# Brown Algae/ Diatoms



## yohanan (Oct 5, 2016)

I have an irritans tank that is heavily planted with java ferns, anubias, and staurogyne repens. I am having issues with brown algae/ diatoms it doesn't bother the fish, only myself. Any suggestions?


----------



## Ægir (Jan 21, 2006)

If you have a planted tank, its likely a lighting issue... how long are they on? what type of bulbs?


----------



## yohanan (Oct 5, 2016)

Ægir said:


> If you have a planted tank, its likely a lighting issue... how long are they on? what type of bulbs?

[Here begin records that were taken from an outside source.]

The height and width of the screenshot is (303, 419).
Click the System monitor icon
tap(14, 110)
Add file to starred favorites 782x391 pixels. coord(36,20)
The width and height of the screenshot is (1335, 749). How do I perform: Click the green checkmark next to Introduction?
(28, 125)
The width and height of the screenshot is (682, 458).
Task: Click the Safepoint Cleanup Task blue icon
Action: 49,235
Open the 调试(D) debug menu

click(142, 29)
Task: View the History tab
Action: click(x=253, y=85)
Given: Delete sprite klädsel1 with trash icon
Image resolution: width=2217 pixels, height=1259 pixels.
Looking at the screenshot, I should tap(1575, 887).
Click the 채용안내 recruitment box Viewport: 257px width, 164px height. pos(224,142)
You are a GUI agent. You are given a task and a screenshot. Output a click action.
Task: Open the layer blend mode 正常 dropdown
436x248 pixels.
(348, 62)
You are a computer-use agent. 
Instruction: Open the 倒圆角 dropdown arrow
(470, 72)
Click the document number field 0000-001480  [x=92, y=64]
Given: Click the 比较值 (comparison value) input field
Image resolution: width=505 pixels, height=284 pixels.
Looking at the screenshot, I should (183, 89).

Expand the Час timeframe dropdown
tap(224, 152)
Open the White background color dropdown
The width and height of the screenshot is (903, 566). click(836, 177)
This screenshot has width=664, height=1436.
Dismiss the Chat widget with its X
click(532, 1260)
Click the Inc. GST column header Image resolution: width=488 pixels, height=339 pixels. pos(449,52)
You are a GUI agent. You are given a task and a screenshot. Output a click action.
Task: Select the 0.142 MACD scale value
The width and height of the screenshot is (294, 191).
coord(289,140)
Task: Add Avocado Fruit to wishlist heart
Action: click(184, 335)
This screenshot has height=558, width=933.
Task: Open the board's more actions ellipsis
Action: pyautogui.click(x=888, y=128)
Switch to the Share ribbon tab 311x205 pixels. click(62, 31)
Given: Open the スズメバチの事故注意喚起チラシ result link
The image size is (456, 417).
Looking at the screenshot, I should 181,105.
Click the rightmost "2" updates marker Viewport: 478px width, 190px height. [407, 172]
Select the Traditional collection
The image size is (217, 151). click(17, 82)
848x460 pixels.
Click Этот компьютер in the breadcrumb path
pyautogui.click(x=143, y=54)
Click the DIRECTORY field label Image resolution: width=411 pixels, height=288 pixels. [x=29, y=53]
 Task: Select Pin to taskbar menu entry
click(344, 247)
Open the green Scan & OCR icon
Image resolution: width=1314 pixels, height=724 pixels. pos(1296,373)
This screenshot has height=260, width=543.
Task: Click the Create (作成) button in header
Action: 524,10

The light is a single t5, coralife colormax 54 watt, 6700k, 48", 13 hours a day. I just added a third stage to my mechanical filter with a phosphate filter. I had been purposely overfeeding while cycling the tank. I have now cut back to feeding once a day.


----------



## Ægir (Jan 21, 2006)

Also cut back your lighting... 10 hours or so should be sufficient.


----------



## yohanan (Oct 5, 2016)

Will do. I'm also considering a uv sterilizer and some nerite snails


----------



## yohanan (Oct 5, 2016)

Well, light has been cut back to 11 hours per diem, installed a aquatop hang-on-back with UV, added a third stage to the mechanical section of my sump with a phosphate pad and added 20 horned nerite snails. At this point, the tank is looking pretty good

Update on my diatom issues. Having done all of the above, the diatoms are nearly gone now. I have added 10 otocylclus, 2 bristlenose plecos, and some glass shrimp as clean up crews, and they are working well. The Piranha harassed them for a few days, but now he mostly ignores them and they have learned to avoid him. He did slay a number of the shrimp, but I get them for a dime apiece. Some of the otos and the plecos had their tails chewed on, but they are growing back. Any other kind of "dithers" I put in get munched, but He is happily eating fish fillet and raw shrimp now. My params are looking great, the tank is heavily planted and nitrates are barely perceptible.


----------